:: TEXT SEGMENT ::

Elements of Security

• Security requirements (also called "policies")
  • What does it mean for my system to be secure?
• Threat model
  • What are the attacker's goals, capabilities, and incentives?
• Attack surface
  • Which parts of the system are exposed to the attacker?
• Defense mechanisms (mitigiations)
  • How do we prevent the attacker from compromising a security requirement?

Security Requirements

• What do we mean by "secure"?
• Common security requirements: "CIA triad" of information security
• Confidentiality: Sensitive data must be accessed by authorized users only
• Integrity: Sensitive data must be modifiable by authorized users only
• Availability: Critical services must be available when needed by clients

Example: College Admission System

Confidentiality, integrity, or availability?

• Applications to the program can only be viewed by staff and faculty in the department.
• The application site should be able to handle requests on the day of the application deadline.
• Application decisions are recorded only by the faculty and staff.
• The acceptance notices can only be sent out by the program director.

Other Security Requirements

• Authentication: Users are who they say they are
• Non-repudiation: Certain changes/actions in the system can be traced to who was responsible for it
• Authorization: Only users with the right permissions can access a resource/perform an action

Why Threat Model?

What is Threat Modeling?

• Threat model: A profile of an attacker
  • Goal: What is the attacker trying to achieve?
  • Capability:
    • Knowledge: What does the attacker know?
    • Actions: What can the attacker do?
    • Resources: How much effort can it spend?
  • Incentive: Why does the attacker want to do this?

Attacker Goal

• What is the attacker trying to achieve?
  • Typically, undermine one or more security requirements
• Example: College admission
  • Access other applicants info without being authorized
  • Modify application status to “accepted”
  • Cause website shutdown to sabotage other applicants

Attacker Capability

• What actions are available to the attacker (to achieve its goal)?

:::
:: AVAILABLE RECORDS ::

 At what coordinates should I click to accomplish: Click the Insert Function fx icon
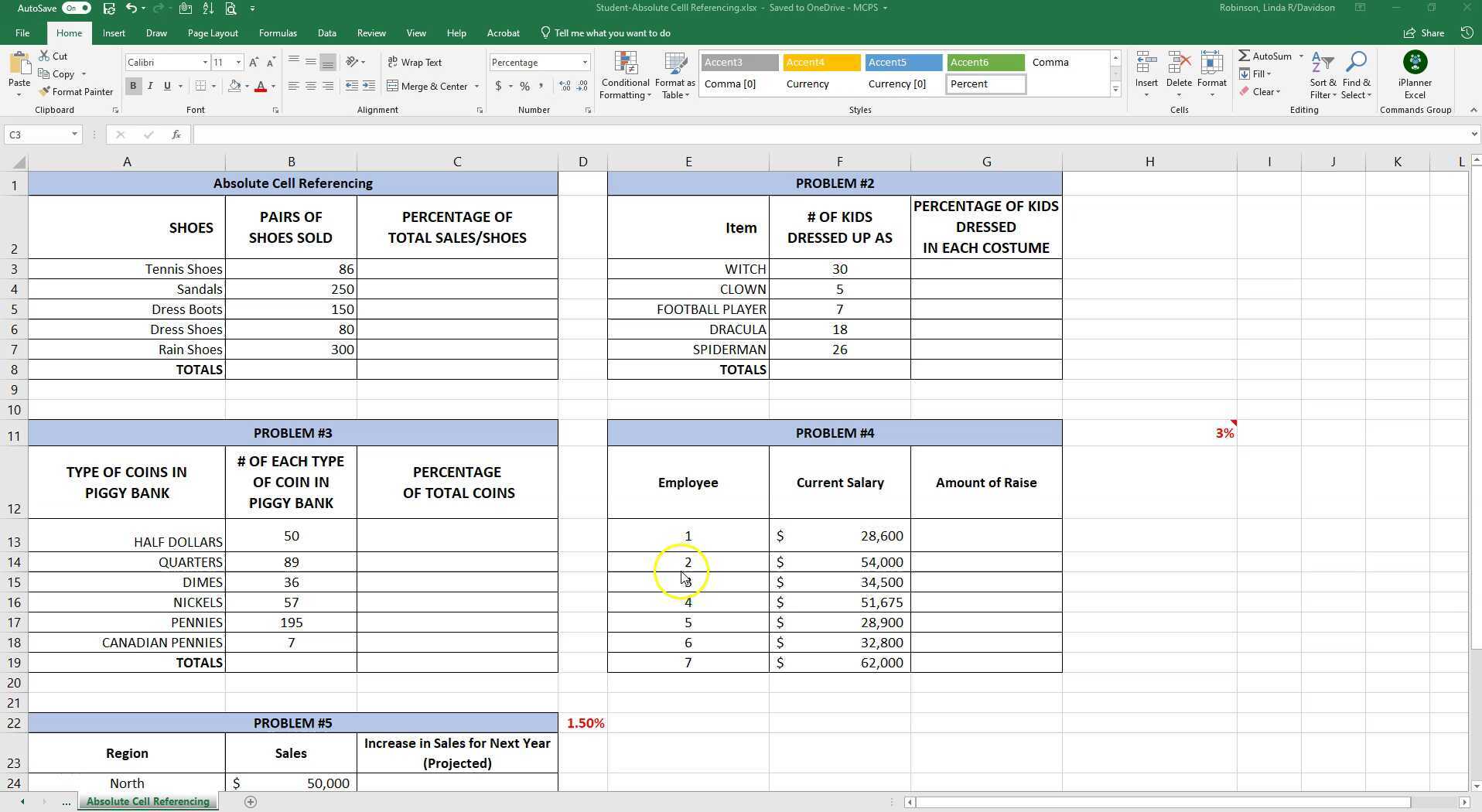pyautogui.click(x=176, y=135)
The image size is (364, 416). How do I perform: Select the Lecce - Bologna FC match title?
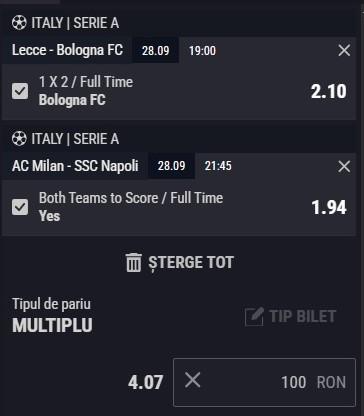tap(67, 50)
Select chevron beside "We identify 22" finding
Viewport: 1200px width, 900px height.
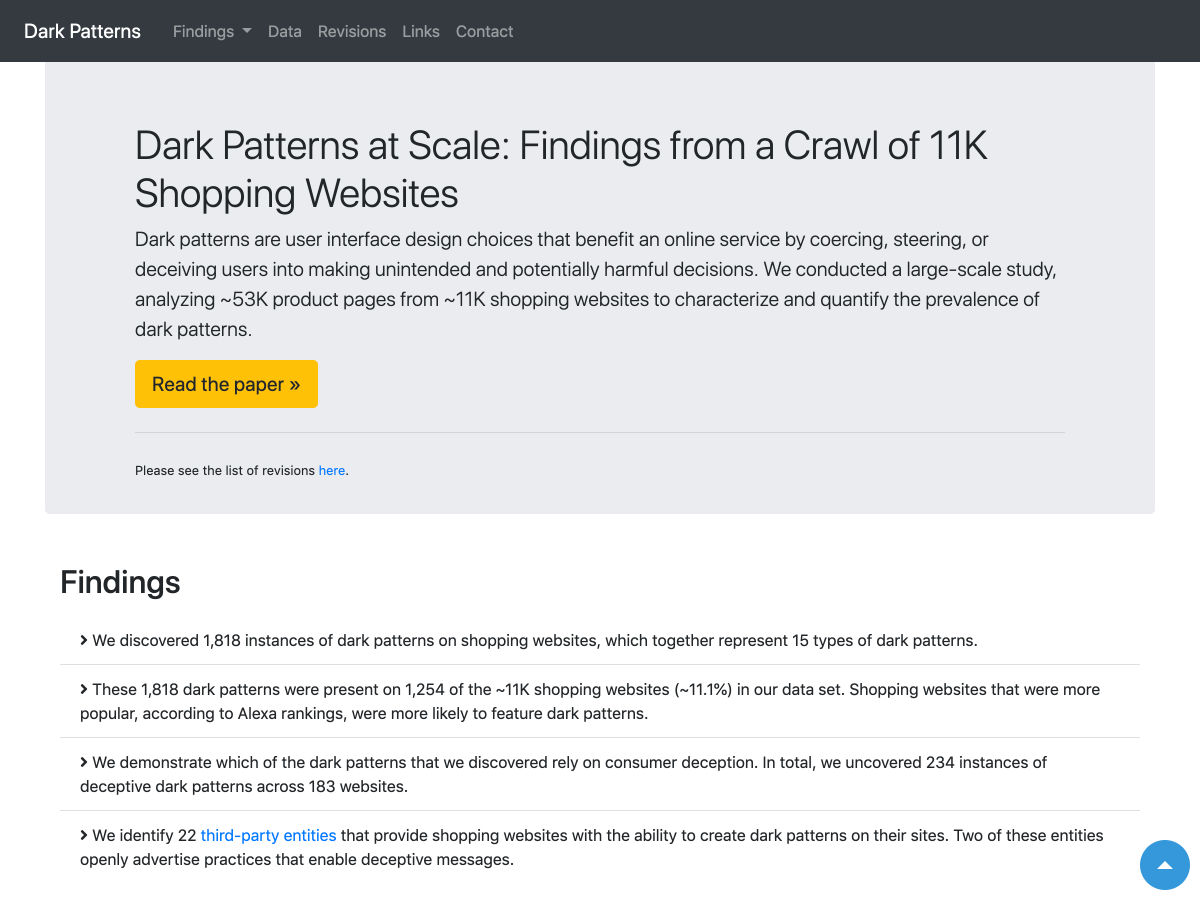point(84,835)
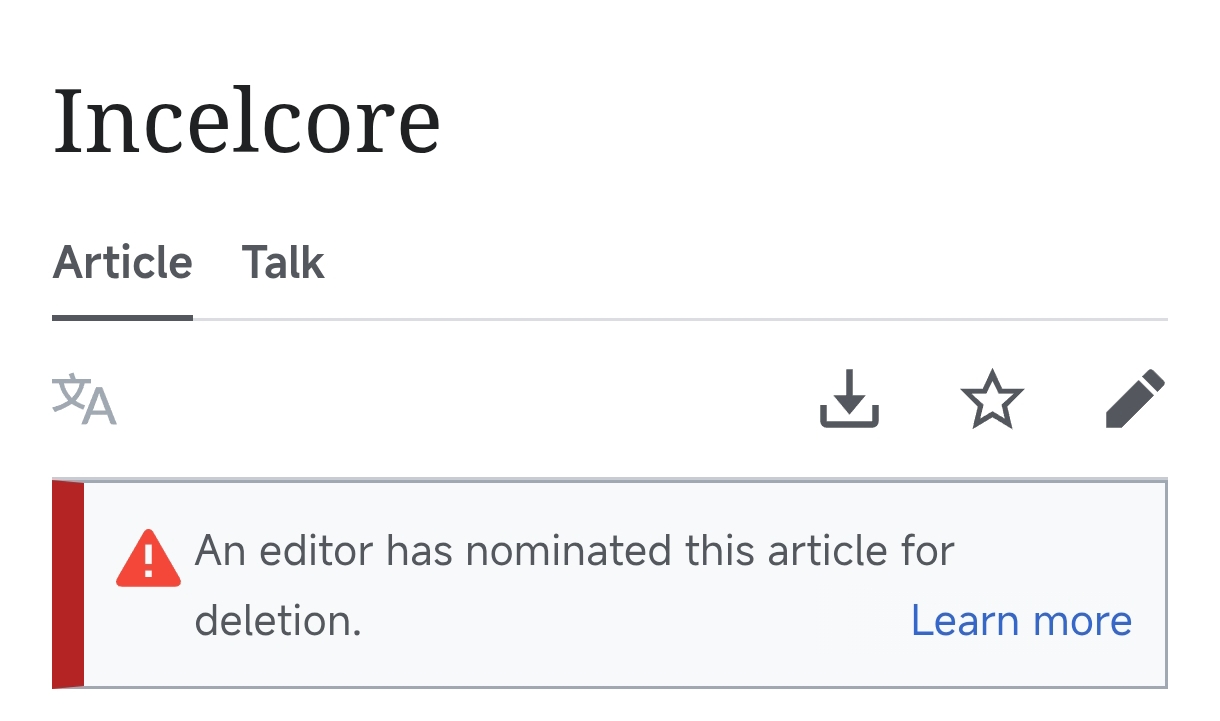Switch to the Talk tab
Image resolution: width=1220 pixels, height=721 pixels.
click(283, 263)
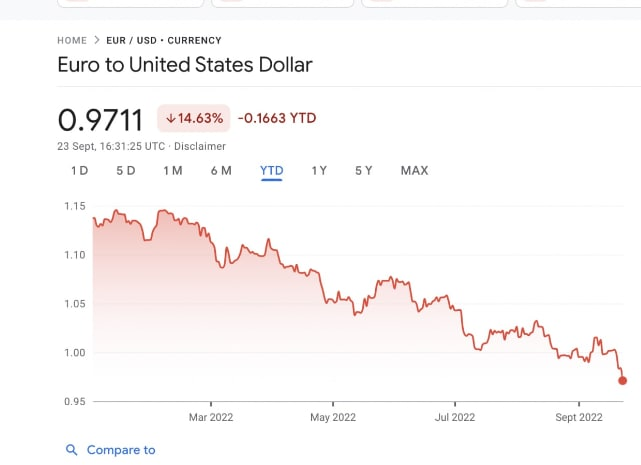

:::

SET OF TASKS
**1.** Render the listing, from its first line up to and including the line containing "tap(67, 50)", as a Markdown table with columns Row and Line. Skip blank lines and leave the pictures out.
**2.** Write the next part of the security lecture notes, picking up right after their final line.
The security lecture notes and the listing are independent pieces of material.

RESULTS BY TASK
**1.**
| Row | Line |
|---|---|
| 1 |  At what coordinates should I click to accomplish: Click the Insert Function fx icon |
| 2 | pyautogui.click(x=176, y=135) |
| 3 | The image size is (364, 416). How do I perform: Select the Lecce - Bologna FC match title? |
| 4 | tap(67, 50) |

**2.**
  • Depends on system boundary & interfaces exposed to external actors
  • Use an architecture diagram to identify attack surface & actions

STRIDE Threat Modeling

• A systematic approach to identifying threats (i.e., attacker actions)
  • Construct an architectural diagram with components & connections
  • Designate the trust boundary
  • For each untrusted component/connection, identify potential threats
  • For each potential threat, devise a mitigation strategy

More info: STRIDE approach

STRIDE: College Admission

• Spoofing: ?
• Tampering: ?
• Information disclosure: ?
• Denial of service: ?

STRIDE: College Admission

• Spoofing: Attacker pretends to be another applicant by logging in
• Tampering: Attacker modifies applicant info using browser exploits
• Information disclosure: Attacker intercepts HTTP requests from/to server to read applicant info
• Denial of service: Attacker creates a large number of bogus accounts and overwhelms system with requests

STRIDE: Mitigations

• Spoofing: Attacker pretends to be another applicant by logging in -> Require stronger passwords
• Tampering: Attacker modifies applicant info using browser exploits -> Add server-side security tokens
• Information disclosure: Attacker intercepts HTTP requests from/to server to read applicant info -> Use encryption (HTTPS)
• Denial of service: Attacker creates many bogus accounts and overwhelms system with requests -> Limit requests per IP address

STRIDE & Other Threat Modeling Methods

• A systematic approach to identifying threats & attacker actions
• Limitations:
  • May end up with a long list of threats, not all of them critical
  • False sense of security: STRIDE does not imply completeness!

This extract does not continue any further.